Children’s books have always had a special place in my heart. I love their honesty and simplicity, their fantastic worlds and whimsical characters, and how they can bring out a sense of childlike wonder. There are a few children’s books, however, that have found a permanent place in my adult heart for the lessons they continue to teach me:

1. The Little Prince by Antoine de Saint-Exupéry

“Goodbye, said the fox. And here is my secret: it is very simple. We don’t see well unless we look with our hearts. What is essential is invisible to the eye.” ­– The Little Prince

I first encountered this beautiful little book in high school French class. This story follows the adventures of a Little Prince as he travels from planet to planet, meeting all sorts of grownups as he tries to find a way back home to the rose whom he loves. His travels eventually bring him to Earth, to the Sahara Desert, where he meets yet another grownup: an Aviator, stranded there after his plane crashes. 

This classic by Saint-Exupéry is meant for kids, but there is an important lesson for all of us in this book. The adults (and their problems) are portrayed as absurd in this story. Like the king, who reigns over his planet of one and commands the sun to set “when conditions are favorable,” which happens to be about 7:30pm that evening. Or the lamplighter who lives on a planet  so small the sun rises and sets each minute. The lamplighter diligently lights and extinguishes his lamp each minute, all the while complaining about his job.

While the Little Prince struggles with concepts like friendship and love, the grownups he meets are preoccupied with their ridiculous notions of status, work, money, and power. Through these characters, Saint-Exupéry makes a clear distinction between what truly matters and what does not. As I’ve become a “grownup” myself, the Little Prince has continued to remind me of what’s truly important in life, namely love, friendship, and hope. Or, as the fox says, the essential things that cannot be seen but with the heart.

2. Swordbird by Nancy Yi Fan

“Peace is wonderful; freedom is sacred. As long as there is peace and freedom, there is tomorrow.” ­– Swordbird

Swordbird is the tale of the blue jays and cardinals of Stone Run Forest. The two tribes of birds must find a way to defeat an evil hawk that has moved into the forest and is bent on destroying them. The birds decide that their only hope is to call on the hero bird of legend, Swordbird, to come and help them defeat the evil hawk.

For me, one of the best things about children’s books is how they totally take you into their world. Swordbird has it all: dreamy illustrations, songs, and a map of Stone Run Forest. Its characters steal your heart for the entirety of this charming story, which makes it even better when you realize the author wrote the book when she was only twelve years old. It’s not only a beautiful story. It was a powerful lesson for my younger self about what kids are capable of. It affected me deeply when I realized that someone my age could write a story so powerful. I admit, I cried when one of the brave birds died in their mission. I had never read anything like that by such a young author, and it continues to inspire me to this day.

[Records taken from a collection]
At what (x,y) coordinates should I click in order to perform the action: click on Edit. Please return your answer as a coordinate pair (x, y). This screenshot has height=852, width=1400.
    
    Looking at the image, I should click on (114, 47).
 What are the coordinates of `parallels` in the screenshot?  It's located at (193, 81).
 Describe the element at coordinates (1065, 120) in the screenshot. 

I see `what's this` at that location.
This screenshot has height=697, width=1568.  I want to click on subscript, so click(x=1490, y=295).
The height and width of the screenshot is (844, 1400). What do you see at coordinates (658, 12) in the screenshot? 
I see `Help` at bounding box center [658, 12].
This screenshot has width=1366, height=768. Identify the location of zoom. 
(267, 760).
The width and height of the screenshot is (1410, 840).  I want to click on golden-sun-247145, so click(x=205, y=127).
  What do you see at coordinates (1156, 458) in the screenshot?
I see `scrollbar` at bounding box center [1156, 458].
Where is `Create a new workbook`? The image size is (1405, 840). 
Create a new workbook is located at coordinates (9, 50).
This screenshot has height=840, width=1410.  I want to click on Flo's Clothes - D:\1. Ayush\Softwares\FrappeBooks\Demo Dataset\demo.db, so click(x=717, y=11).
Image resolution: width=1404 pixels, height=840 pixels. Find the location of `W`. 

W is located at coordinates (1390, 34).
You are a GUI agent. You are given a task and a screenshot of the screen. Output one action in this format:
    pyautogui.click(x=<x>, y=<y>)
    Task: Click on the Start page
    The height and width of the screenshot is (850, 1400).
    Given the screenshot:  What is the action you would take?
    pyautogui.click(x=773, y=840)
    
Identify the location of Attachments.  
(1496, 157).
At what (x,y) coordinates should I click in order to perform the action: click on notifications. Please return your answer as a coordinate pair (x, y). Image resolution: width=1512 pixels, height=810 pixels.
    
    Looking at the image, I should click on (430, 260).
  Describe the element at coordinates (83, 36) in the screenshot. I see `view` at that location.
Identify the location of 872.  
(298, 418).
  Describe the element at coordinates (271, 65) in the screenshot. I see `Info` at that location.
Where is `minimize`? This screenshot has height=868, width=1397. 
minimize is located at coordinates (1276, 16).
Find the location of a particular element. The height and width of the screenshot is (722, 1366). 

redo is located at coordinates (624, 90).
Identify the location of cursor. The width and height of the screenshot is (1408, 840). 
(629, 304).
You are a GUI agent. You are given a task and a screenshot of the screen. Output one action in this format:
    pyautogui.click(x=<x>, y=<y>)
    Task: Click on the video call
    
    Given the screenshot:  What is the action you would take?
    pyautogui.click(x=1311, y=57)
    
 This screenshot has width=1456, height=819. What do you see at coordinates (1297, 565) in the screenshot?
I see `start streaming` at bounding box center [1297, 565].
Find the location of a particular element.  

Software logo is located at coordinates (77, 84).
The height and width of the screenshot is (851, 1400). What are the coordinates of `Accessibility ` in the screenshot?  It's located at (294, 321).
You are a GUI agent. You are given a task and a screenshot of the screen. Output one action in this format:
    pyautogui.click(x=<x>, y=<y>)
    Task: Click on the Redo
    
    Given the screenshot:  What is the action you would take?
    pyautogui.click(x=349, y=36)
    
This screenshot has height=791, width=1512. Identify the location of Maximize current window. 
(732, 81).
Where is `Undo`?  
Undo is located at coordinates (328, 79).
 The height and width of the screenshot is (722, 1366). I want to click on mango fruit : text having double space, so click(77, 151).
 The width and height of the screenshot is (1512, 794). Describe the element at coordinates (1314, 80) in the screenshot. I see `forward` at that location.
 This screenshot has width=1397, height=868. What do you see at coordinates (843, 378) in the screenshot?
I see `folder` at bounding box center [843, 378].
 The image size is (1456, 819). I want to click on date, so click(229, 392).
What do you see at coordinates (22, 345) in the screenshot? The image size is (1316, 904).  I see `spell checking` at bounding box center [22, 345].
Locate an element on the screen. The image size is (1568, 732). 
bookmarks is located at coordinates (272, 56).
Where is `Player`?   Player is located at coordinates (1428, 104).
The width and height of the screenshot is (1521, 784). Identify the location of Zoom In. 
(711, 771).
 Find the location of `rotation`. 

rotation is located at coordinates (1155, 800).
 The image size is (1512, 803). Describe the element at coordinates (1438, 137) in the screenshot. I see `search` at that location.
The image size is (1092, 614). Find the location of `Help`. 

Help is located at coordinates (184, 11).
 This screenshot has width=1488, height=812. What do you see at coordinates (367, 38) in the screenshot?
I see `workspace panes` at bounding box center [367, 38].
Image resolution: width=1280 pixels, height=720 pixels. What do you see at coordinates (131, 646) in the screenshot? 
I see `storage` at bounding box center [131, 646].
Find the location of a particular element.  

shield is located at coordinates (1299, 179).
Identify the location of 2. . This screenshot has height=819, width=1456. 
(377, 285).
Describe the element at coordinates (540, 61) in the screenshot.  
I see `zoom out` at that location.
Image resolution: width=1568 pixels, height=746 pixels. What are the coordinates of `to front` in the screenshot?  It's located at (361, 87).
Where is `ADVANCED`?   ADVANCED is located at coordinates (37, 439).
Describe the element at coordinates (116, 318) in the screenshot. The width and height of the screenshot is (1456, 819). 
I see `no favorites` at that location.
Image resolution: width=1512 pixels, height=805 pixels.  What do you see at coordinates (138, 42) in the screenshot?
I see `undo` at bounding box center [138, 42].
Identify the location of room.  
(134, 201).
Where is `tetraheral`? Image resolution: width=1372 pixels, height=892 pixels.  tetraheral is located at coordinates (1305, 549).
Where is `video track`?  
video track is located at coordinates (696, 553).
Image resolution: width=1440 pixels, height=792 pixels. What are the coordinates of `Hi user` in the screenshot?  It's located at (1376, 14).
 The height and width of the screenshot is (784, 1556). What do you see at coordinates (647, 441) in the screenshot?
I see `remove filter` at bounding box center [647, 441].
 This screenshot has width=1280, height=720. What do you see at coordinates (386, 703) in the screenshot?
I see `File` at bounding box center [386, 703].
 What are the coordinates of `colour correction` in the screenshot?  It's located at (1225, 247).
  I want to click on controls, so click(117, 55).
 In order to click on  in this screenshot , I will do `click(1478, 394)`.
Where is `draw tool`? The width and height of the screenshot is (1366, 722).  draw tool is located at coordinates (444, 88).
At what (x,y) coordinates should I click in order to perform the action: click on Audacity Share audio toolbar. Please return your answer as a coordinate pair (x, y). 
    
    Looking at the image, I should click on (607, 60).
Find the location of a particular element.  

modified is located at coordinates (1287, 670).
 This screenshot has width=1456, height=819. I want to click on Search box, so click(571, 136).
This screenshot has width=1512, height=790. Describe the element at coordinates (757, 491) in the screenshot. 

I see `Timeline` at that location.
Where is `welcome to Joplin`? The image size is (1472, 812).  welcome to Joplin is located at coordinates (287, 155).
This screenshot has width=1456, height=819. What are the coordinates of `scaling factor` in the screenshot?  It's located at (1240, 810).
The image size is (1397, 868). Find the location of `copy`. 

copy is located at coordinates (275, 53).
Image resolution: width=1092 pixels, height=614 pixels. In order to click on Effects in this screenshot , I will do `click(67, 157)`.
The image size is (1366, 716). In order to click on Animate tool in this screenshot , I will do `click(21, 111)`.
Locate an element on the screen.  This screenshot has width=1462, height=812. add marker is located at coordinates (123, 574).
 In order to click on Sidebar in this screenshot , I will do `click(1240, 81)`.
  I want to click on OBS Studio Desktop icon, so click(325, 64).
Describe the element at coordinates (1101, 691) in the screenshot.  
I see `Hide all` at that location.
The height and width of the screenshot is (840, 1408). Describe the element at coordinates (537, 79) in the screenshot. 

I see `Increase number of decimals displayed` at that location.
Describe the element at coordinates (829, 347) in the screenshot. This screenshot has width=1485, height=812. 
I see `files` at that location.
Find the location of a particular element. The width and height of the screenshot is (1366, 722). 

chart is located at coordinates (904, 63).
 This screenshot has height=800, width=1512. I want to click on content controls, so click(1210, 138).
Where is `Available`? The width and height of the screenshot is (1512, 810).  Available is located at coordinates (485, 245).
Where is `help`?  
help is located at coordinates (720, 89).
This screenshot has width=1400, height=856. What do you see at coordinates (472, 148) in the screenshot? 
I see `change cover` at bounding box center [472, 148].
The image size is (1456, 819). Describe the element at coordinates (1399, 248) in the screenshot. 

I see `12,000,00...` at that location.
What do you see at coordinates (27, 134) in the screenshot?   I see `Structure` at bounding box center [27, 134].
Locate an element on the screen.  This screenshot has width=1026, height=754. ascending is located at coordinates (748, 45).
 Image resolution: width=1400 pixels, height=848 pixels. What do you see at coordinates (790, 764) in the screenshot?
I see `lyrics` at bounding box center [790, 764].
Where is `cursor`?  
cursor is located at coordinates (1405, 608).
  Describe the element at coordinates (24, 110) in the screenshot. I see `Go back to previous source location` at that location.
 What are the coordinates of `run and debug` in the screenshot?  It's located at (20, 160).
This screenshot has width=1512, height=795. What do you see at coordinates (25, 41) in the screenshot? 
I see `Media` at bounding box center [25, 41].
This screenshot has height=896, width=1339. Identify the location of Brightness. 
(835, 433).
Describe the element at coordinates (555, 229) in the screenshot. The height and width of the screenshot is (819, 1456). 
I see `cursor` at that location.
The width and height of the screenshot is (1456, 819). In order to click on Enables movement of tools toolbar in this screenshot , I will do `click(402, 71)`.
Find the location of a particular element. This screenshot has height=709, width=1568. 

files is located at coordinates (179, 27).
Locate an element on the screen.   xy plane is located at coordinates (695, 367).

Objective: Continue the essay about favorite children's books from the point where it stops. The material plays no part in this.

Final result:
3. The Man Who Planted Trees by Jean Giono

“I told him that in thirty years his ten thousand oaks would be magnificent. He answered quite simply that if God granted him life, in thirty years he would have planted so many more that these ten thousand would be like a drop of water in the ocean.” – The Man Who Planted Trees

The Man Who Planted Trees is a short story originally published in 1953 that tells the story of how one shepherd single-handedly restored a forest in a desolate valley. The solitary shepherd replants the forest one acorn at a time, eventually creating a sort of Paradise in what was once a wasteland. By the time the man passes away, the forest has grown into maturity and the scientists blame the spontaneous Eden on some sort of bizarre natural phenomenon, not knowing about the selfless actions of the shepherd.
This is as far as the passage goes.